Основная причина почти всех неисправностей в схемных решениях — это либо отсутствие контакта там, где он должен быть, либо наличие его там, где его быть не должно. Это знают все, кто сталкивался с разработкой, ремонтом или эксплуатацией электронной техники. Иной раз поиск подобных неисправностей становится нетривиальной задачей. Об одном таком случае, который произошел со мной во время осваивания КМОП-технологий, хотелось бы рассказать.
В начале 80-х годов на четвертом курсе политеха я от руководителя получил несложное задание — макетировать цифровой делитель на 100 и проверить его максимальное быстродействие. Счетчик необходимо было собрать на новейших в то время КМОП-микросхемах К176ИЕ4. Это была полностью отечественная разработка: двоично-десятичный счетчик с семисегментным дешифратором и поддержкой вывода на семисегментный индикатор и светодиодную матрицу. На эту перспективную микросхему возлагались большие надежды в любительском частотомеростроении, изготовлении разнообразных электронных часов и в конструировании любительских дозиметров (после известных событий 1986 г). По совету шефа, я бегло ознакомился с переводным изданием «Интегральные микросхемы с КМОП структурами» и с нетерпением взялся за дело.
В то время по причине отсутствия программ-симуляторов (да и устройств на которых бы эти симуляторы можно было бы запустить) в деле разработки новых устройств, практически все узлы электронной техники желательно было макетировать на специальных платах (макетницах).

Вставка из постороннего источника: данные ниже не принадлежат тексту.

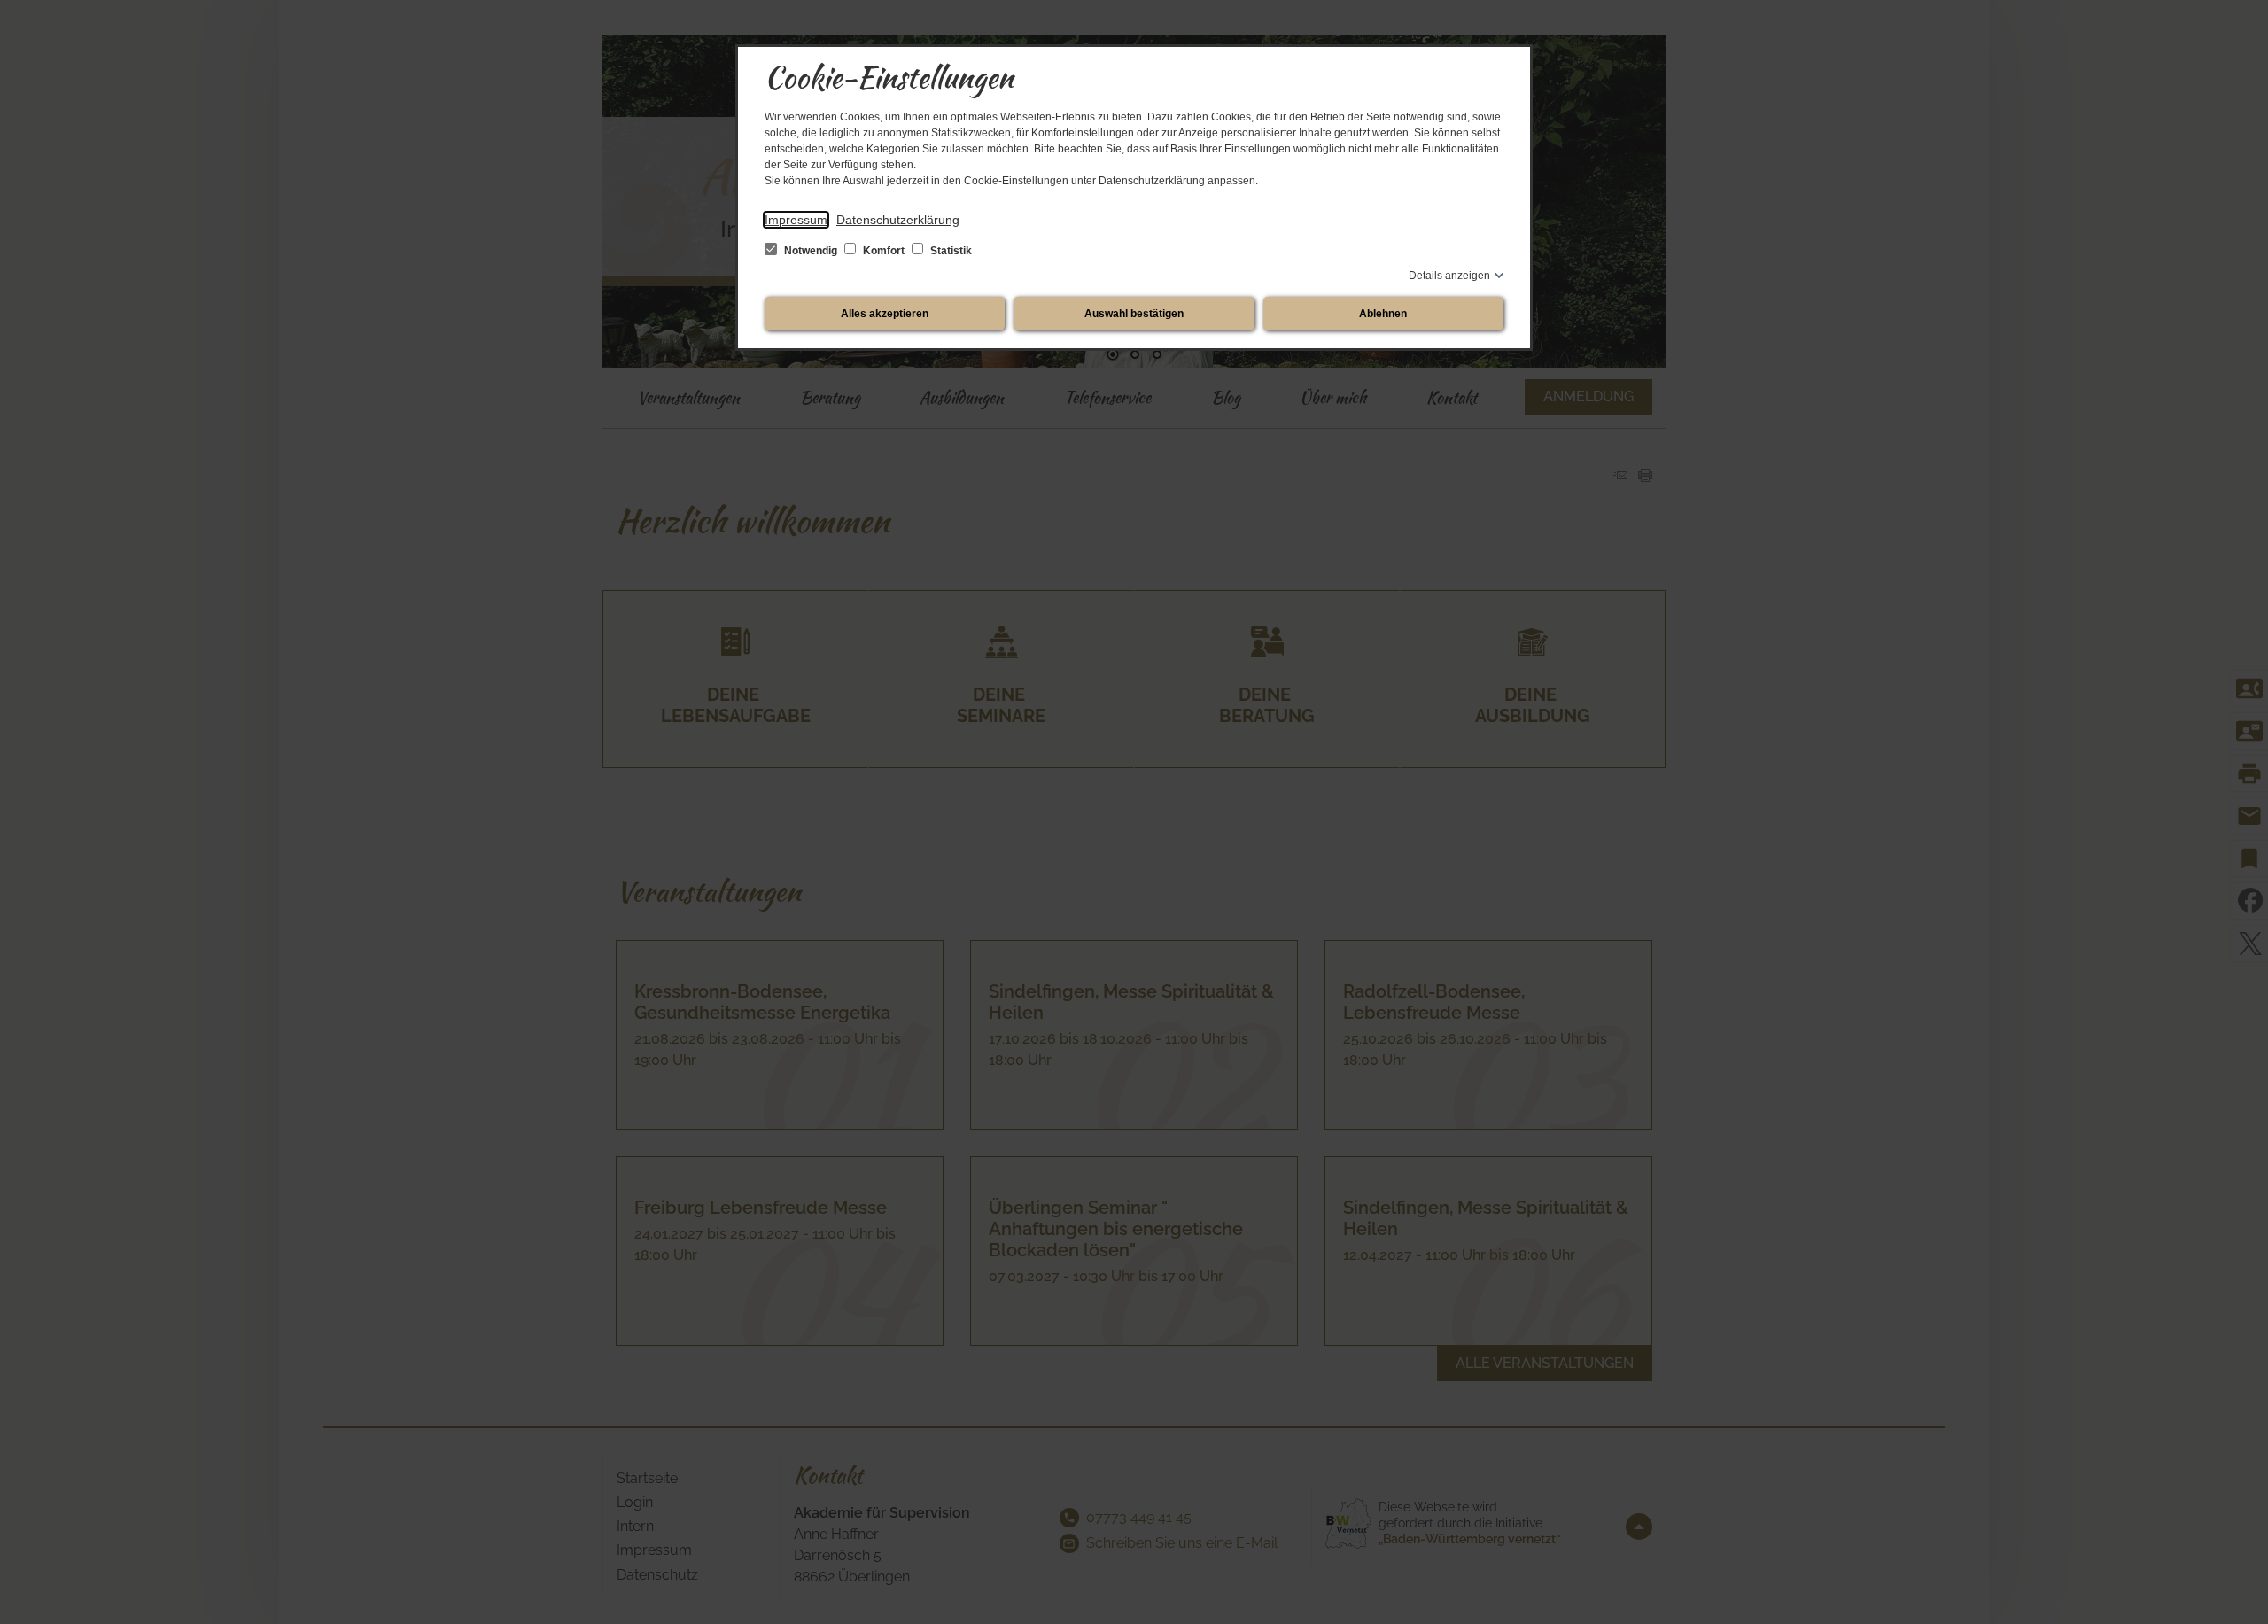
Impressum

Каждое предприятие, где было своё КБ, делало макетные платы на свой вкус и под свои задачи. В КПИ они использовались в основном для проведения несложных лабораторных работ по аналоговой технике, наподобие показанной выше. На одной из таких плат, представляющей собой текстолитовый лист с установленными в несколько рядов лепестками, я и собрал экспериментальную схему. На макетной плате сверху и снизу луженым монтажным проводом Ø1,5 мм были проложены две шины — земля и питание. На счетный вход первой микросхемы подавались импульсы от внешнего генератора, а к выходу переноса второго счетчика был подключен осциллограф. Питание подавалось от распространенного в то время сетевого источника питания «Александрит» с компенсационным стабилизатором напряжения на германиевых транзисторах. Блоки питания были исключительно надежные. Вот как выглядела схема эксперимента:
Я выставил на выходе источника питания напряжение +9В, как того требовали ТУ на микросхемы 176 серии, и подключил приборы. Все прекрасно работало. Оба счетчика делили на десять. Максимальная частота счета, как и положено, была равна примерно 1 МГц. Я доложил шефу, что все работает. Он попросил на выход делителя частоты подключить транзисторный ключ на КТ315 со светодиодом в качестве нагрузки и подать на вход счетчика сигнал с частотой 50 Гц. Светодиод должен был моргать с частотой 0,5 Гц. Я быстренько рассчитываю номиналы базового R1 и коллекторного R2 резисторов ключа, допаиваю к макету ключ со светодиодом АЛ102А (на то время чуть ли не единственный доступный светодиод красного цвета свечения в полностью металлическом корпусе).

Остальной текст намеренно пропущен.